- Supplied material:
════════════════════

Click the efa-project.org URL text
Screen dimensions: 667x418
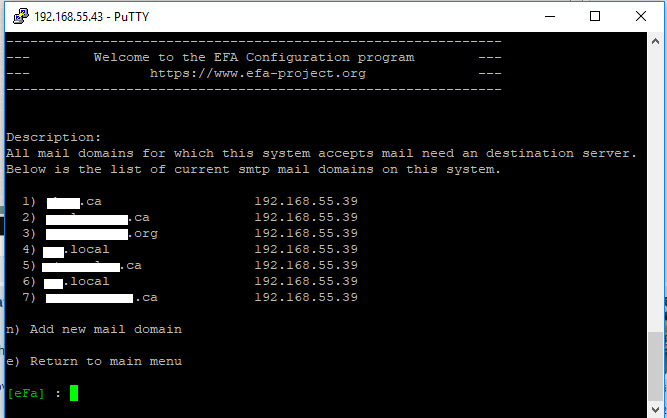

════════════════════

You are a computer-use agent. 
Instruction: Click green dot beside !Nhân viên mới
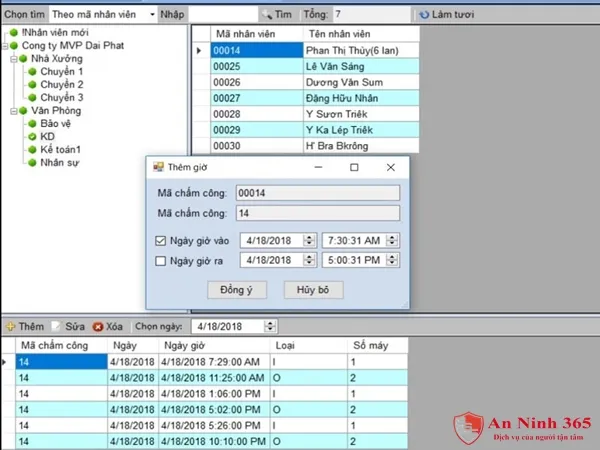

════════════════════

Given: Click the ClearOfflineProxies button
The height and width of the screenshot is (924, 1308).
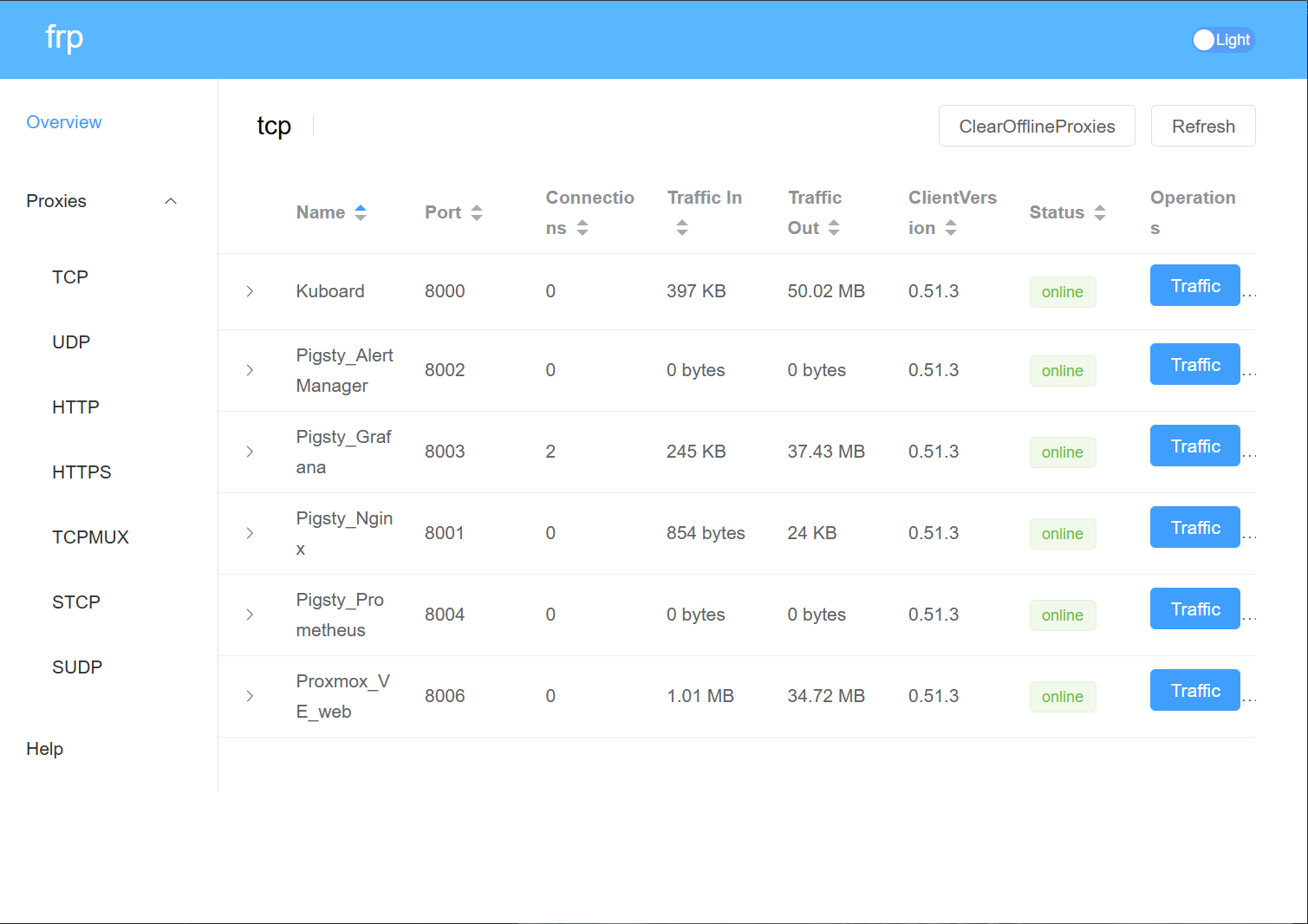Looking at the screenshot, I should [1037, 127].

════════════════════

- What is needed:
Lines with "Click": return each one from the data above.

- Written response:
Click the efa-project.org URL text
Instruction: Click green dot beside !Nhân viên mới
Given: Click the ClearOfflineProxies button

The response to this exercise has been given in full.